Add --allow-tf32 perf tuning argument that can be used to enable tf32

jannehellsten · jannehellsten · commit f7e486786ea7 · 2021-02-11T15:33:35.000+02:00
Defaults to keeping tf32 disabled.  This is because we haven't fully
verified training results with fp32 enabled.
diff --git a/docs/train-help.txt b/docs/train-help.txt
@@ -65,5 +65,6 @@ Options:
   --fp32 BOOL                     Disable mixed-precision training
   --nhwc BOOL                     Use NHWC memory format with FP16
   --nobench BOOL                  Disable cuDNN benchmarking
+  --allow-tf32 BOOL               Allow PyTorch to use TF32 internally
   --workers INT                   Override number of DataLoader workers
   --help                          Show this message and exit.
diff --git a/train.py b/train.py
@@ -61,6 +61,7 @@ def setup_training_loop_kwargs(
     # Performance options (not included in desc).
     fp32       = None, # Disable mixed-precision training: <bool>, default = False
     nhwc       = None, # Use NHWC memory format with FP16: <bool>, default = False
+    allow_tf32 = None, # Allow PyTorch to use TF32 for matmul and convolutions: <bool>, default = False
     nobench    = None, # Disable cuDNN benchmarking: <bool>, default = False
     workers    = None, # Override number of DataLoader workers: <int>, default = 3
 ):
@@ -343,6 +344,12 @@ def setup_training_loop_kwargs(
     if nobench:
         args.cudnn_benchmark = False
 
+    if allow_tf32 is None:
+        allow_tf32 = False
+    assert isinstance(allow_tf32, bool)
+    if allow_tf32:
+        args.allow_tf32 = True
+
     if workers is not None:
         assert isinstance(workers, int)
         if not workers >= 1:
@@ -425,6 +432,7 @@ def convert(self, value, param, ctx):
 @click.option('--fp32', help='Disable mixed-precision training', type=bool, metavar='BOOL')
 @click.option('--nhwc', help='Use NHWC memory format with FP16', type=bool, metavar='BOOL')
 @click.option('--nobench', help='Disable cuDNN benchmarking', type=bool, metavar='BOOL')
+@click.option('--allow-tf32', help='Allow PyTorch to use TF32 internally', type=bool, metavar='BOOL')
 @click.option('--workers', help='Override number of DataLoader workers', type=int, metavar='INT')
 
 def main(ctx, outdir, dry_run, **config_kwargs):
diff --git a/training/training_loop.py b/training/training_loop.py
@@ -115,6 +115,7 @@ def training_loop(
     network_snapshot_ticks  = 50,       # How often to save network snapshots? None = disable.

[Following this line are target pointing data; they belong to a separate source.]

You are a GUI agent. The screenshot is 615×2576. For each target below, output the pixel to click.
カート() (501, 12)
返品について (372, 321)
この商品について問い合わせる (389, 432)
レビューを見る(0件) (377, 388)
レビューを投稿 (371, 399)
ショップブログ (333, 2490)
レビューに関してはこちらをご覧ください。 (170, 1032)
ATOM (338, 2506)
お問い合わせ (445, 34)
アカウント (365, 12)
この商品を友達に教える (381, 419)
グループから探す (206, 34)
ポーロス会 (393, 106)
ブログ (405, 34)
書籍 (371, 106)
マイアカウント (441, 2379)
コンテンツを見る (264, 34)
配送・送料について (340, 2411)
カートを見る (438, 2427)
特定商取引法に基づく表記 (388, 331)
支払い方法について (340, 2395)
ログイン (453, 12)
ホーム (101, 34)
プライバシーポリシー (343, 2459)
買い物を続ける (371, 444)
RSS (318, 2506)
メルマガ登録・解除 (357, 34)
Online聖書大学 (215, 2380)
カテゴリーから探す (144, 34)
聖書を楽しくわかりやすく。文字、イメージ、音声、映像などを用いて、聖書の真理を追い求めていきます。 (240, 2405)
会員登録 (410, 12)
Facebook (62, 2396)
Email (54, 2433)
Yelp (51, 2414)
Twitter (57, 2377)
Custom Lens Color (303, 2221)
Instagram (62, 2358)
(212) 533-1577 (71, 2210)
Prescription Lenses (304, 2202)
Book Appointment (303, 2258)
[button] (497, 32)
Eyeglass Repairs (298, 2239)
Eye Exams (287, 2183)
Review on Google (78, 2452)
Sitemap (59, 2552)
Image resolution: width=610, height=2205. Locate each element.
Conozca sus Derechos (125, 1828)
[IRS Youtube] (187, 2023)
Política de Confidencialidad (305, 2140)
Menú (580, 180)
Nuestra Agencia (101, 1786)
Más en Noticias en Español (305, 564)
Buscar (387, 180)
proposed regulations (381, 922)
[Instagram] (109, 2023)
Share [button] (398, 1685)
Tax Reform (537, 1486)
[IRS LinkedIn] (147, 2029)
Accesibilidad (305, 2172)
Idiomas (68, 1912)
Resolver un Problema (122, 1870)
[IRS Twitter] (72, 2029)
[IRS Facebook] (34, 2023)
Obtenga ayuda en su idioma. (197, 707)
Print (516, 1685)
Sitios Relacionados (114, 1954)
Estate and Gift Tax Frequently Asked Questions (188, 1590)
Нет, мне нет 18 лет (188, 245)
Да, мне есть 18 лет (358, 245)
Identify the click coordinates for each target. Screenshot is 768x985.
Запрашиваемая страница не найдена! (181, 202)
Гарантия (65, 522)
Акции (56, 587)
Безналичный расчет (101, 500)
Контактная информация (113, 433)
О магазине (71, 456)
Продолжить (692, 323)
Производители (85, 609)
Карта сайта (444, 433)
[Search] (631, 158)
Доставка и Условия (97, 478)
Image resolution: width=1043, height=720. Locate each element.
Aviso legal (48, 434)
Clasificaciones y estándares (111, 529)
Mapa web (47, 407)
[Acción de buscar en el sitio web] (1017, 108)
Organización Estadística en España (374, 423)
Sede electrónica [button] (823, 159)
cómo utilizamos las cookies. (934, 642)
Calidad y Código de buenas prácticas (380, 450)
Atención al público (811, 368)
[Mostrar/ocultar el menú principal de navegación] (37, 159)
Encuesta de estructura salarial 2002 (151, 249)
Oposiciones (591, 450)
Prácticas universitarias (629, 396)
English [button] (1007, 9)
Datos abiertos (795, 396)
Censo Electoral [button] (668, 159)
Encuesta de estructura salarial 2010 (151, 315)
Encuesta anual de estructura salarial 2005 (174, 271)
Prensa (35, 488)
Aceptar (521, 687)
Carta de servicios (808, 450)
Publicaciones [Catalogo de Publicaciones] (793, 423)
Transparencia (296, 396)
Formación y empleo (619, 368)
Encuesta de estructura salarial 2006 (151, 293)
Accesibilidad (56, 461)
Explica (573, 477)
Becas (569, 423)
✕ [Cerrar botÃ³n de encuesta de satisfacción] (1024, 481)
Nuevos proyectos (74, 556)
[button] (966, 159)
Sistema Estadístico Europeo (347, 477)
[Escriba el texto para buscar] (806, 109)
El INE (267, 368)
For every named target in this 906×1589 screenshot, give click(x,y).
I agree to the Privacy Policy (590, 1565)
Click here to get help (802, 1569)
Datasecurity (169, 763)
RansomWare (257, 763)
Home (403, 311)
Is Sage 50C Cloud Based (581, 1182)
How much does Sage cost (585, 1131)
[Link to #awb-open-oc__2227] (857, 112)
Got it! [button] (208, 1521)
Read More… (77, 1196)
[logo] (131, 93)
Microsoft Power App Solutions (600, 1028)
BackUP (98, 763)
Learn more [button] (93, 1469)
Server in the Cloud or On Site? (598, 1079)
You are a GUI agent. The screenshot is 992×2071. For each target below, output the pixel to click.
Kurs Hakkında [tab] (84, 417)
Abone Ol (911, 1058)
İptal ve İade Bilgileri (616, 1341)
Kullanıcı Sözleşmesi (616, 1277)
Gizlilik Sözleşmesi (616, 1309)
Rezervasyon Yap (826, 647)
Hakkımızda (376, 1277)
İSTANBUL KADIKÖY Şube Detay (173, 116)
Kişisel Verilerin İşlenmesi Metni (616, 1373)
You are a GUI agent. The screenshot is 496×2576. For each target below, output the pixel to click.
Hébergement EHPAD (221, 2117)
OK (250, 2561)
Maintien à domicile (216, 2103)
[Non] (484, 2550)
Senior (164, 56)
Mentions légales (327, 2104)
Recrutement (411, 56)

     resume_pkl              = None,     # Network pickle to resume training from.
     cudnn_benchmark         = True,     # Enable torch.backends.cudnn.benchmark?
+    allow_tf32              = False,    # Enable torch.backends.cuda.matmul.allow_tf32 and torch.backends.cudnn.allow_tf32?
     abort_fn                = None,     # Callback function for determining whether to abort training. Must return consistent results across ranks.
     progress_fn             = None,     # Callback function for updating training progress. Called for all ranks.
 ):
@@ -124,6 +125,8 @@ def training_loop(
     np.random.seed(random_seed * num_gpus + rank)
     torch.manual_seed(random_seed * num_gpus + rank)
     torch.backends.cudnn.benchmark = cudnn_benchmark    # Improves training speed.
+    torch.backends.cuda.matmul.allow_tf32 = allow_tf32  # Allow PyTorch to internally use tf32 for matmul
+    torch.backends.cudnn.allow_tf32 = allow_tf32        # Allow PyTorch to internally use tf32 for convolutions
     conv2d_gradfix.enabled = True                       # Improves training speed.
     grid_sample_gradfix.enabled = True                  # Avoids errors with the augmentation pipe.